16. DIRECTIONS FROM BENEFICIARIES
16.1 On the Initial Closing Date, the Mortgages Trustee entered into the
Servicing Agreement, the Cash Management Agreement, the Mortgage Sale
Agreement, the Mortgages Trustee Guaranteed Investment Contract and the
Bank Account Agreement.
16.2 Subject to Clause below, the Mortgages Trustee covenants with the Seller
and Funding 1 that the Mortgages Trustee shall take all necessary steps
and do everything which both Funding 1 and the Seller (acting together)

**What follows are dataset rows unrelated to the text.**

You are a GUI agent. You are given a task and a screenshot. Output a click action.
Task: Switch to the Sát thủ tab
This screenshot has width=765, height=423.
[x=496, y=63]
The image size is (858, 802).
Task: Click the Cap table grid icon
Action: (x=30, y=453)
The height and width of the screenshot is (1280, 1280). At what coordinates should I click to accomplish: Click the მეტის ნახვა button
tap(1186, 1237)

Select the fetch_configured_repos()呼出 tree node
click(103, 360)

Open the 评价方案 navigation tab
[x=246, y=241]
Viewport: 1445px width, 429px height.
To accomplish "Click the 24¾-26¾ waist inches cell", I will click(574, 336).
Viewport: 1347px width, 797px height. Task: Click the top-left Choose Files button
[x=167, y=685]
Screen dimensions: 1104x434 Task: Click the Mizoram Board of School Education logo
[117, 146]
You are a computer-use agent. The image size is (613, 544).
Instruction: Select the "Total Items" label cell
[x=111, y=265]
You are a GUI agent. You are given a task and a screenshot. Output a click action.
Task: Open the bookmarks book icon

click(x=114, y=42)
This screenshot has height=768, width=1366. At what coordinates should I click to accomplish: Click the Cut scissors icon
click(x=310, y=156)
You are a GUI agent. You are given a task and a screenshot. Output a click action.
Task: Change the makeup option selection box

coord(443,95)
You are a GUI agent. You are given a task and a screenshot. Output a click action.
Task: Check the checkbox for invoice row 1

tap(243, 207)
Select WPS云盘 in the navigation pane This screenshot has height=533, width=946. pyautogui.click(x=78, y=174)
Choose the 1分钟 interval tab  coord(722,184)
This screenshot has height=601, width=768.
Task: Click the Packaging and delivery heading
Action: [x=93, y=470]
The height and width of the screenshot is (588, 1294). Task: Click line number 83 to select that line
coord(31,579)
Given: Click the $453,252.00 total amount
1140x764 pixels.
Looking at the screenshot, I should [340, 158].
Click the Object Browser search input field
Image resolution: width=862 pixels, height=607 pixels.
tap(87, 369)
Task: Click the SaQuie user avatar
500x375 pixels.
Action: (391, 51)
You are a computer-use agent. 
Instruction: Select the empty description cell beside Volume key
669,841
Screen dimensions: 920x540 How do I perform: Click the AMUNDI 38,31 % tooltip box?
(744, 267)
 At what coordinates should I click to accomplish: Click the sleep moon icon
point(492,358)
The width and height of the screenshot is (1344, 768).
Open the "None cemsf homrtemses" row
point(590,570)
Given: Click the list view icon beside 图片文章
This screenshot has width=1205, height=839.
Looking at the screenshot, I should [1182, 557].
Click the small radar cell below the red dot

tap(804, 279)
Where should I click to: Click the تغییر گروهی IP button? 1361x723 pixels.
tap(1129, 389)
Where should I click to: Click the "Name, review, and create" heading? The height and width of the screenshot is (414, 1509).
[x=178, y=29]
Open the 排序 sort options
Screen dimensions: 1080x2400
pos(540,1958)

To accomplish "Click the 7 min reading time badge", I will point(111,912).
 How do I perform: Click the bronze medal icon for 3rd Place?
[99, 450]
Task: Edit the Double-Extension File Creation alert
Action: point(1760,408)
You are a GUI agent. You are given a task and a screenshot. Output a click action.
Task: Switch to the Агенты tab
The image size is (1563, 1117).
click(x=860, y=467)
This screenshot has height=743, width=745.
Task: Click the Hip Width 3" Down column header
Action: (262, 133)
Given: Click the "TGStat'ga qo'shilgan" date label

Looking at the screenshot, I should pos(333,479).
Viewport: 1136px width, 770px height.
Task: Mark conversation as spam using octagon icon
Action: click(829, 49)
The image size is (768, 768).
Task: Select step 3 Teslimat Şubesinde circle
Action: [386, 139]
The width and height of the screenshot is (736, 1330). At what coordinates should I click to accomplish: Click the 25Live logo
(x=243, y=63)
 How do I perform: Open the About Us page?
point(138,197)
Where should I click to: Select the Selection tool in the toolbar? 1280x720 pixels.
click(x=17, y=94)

may reasonably request or direct it to do in order to give effect to the
terms of this Deed or the other Transaction Documents to which the
Mortgages Trustee is a party.
16.3 Funding 1 and the Seller covenant with each other that neither shall
direct or request the Mortgages Trustee to do any act or thing which
breaches the terms of, or is otherwise expressly dealt with (such that
the Mortgages Trustee has no discretion) by, any of the Transaction
Documents.
16.4 No requirement to act
The Mortgages Trustee will not be bound and shall have no power to take
any proceedings, actions or steps under or in connection with any of this
Deed or the other Transaction Documents to which it is a party unless:
(a) it shall have been directed to do so by the Beneficiaries or it is
required to do so under any express provision of this Deed or the
other Transaction Documents (but subject to CLAUSE 16.2 in respect
of conflict of directions); and
(b) it shall have been indemnified to its satisfaction against all
liabilities, proceedings, claims and demands to which it may be or
become liable and all costs, charges and expenses which may be
incurred by it in connection therewith and the terms of such
indemnity may include the provision of a fighting fund, non-
recourse loan or other similar arrangement.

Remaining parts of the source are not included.